三陽商会の苦戦が鮮明だ。同社が10月30日に発表した2019年1~9月期連結最終損益は19億円の赤字(前年同期は15億円の黒字)だった。同日、20年2月期通期(14カ月の変則決算)の連結業績の修正も発表したが、最終損益は従来予想の7億円の黒字から15億円の赤字(前の期は8億1900万円の赤字)に引き下げ、一転して4期連続の最終赤字となる。
さらに同日、岩田功社長の辞任も発表した。岩田氏は20年1月1日付で代表権のない取締役に退き、中山雅之取締役兼常務執行役員が社長に昇格する。
同社は20年2月期通期の業績修正の理由として、主力の百貨店向けの販売が苦戦したことを挙げた。売上高は従来予想の725億円から680億円(前の期は590億円)に引き下げた。営業損益は6 億円の黒字から18億円の赤字(前の期は21億円の赤字)に修正した。
同社は7月に19年1~6月期のチャネル別売上高(単体)を発表しているが、百貨店向け売上高は184億円で、前年同期から3.2%減った。同売上高は全体に占める割合が64%にも上るが、その不振が大きく響いている。

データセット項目
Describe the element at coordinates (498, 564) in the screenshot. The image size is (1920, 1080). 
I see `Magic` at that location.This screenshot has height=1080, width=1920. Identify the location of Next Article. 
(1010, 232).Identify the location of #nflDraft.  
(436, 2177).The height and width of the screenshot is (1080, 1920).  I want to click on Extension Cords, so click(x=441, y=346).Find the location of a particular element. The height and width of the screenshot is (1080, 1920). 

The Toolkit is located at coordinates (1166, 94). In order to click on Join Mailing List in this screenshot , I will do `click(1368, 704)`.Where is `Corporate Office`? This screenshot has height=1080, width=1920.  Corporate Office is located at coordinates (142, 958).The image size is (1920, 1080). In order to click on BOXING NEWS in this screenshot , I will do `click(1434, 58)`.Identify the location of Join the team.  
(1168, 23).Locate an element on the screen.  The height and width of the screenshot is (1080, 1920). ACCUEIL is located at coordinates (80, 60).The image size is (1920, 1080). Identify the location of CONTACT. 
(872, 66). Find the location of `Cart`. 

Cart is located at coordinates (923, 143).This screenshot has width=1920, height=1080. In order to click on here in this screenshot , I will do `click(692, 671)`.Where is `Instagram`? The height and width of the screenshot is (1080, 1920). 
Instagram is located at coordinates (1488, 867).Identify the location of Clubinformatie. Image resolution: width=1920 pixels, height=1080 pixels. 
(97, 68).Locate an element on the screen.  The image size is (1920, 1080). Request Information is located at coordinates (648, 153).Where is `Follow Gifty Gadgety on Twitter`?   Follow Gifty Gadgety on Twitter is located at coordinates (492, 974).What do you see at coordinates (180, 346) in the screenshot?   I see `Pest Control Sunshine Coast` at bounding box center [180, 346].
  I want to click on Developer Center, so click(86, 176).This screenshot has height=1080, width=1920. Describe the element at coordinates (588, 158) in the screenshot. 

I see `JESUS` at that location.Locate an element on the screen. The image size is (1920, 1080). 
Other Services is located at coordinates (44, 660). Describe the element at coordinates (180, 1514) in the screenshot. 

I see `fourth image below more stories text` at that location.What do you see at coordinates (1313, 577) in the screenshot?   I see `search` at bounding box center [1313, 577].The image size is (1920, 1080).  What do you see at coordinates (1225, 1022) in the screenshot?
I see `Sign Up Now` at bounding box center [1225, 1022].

取り組む課題: 三陽商会の業績についての本文を読み、次の(a)〜(c)が本文と合っているかをそれぞれ「はい」か「いいえ」で答えてください。判断の決め手となった本文の語句もそのまま引用すること。(a) 岩田功社長は20年1月1日付で代表権のない取締役に退く。(b) 20年2月期通期の売上高は、従来予想より引き上げられた。(c) 19年1~6月期の百貨店向け売上高は、前年同期より増えた。 本文の内容だけを根拠にすること。

解答:
(a) はい。「岩田氏は20年1月1日付で代表権のない取締役に退き」
(b) いいえ。「売上高は従来予想の725億円から680億円(前の期は590億円)に引き下げた。」
(c) いいえ。「百貨店向け売上高は184億円で、前年同期から3.2%減った。」